BASIC COOKING METHOD

Main Ingredients (Serves 4)

340 grams rice, 1/2 chicken thigh, 1/2 onion, 3 to 4 Tbsp green peas, 250 ml water, 200 ml tomato juice, 2 Tbsp ketchup, 2 Tbsp butter

1. Rinse rice 30 minutes before cooking and leave draining on sieve.

2. Cut chicken into dices 1 cm on a side, season with a bit of salt and pepper. Finely chop onion.

3. Mix water, tomato juice, ketchup, a bit less than 1/2 tsp salt in bowl.

4. Add 1 Tbsp butter and onion in thick pot and stir-fry until onion turns transparent. Add chicken and cook until surface becomes white. Add rest of butter and rice and stir-fry until rice turns somewhat transparent and feels heavy. Add (3) and mix swiftly as if scraping bottom and place lid. If fresh green peas are used, add before putting lid on.
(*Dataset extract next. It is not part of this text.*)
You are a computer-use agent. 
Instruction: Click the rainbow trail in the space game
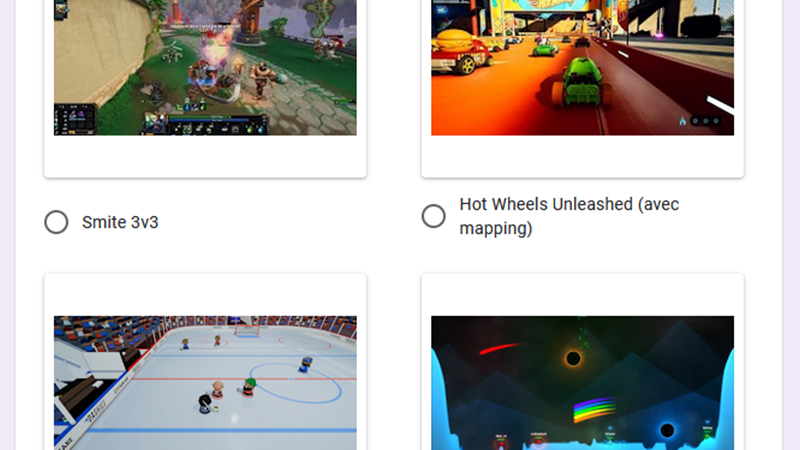pyautogui.click(x=594, y=409)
5. Turn to higher medium heat and when pot comes to a boil, lower heat and cook for 15 minutes. After briefly turning up heat at the end, turn off stove and let content steam for 10 minutes. Mix content as if loosening from bottom of pot. If cooked green peas such as canned ones are used, add at this stage.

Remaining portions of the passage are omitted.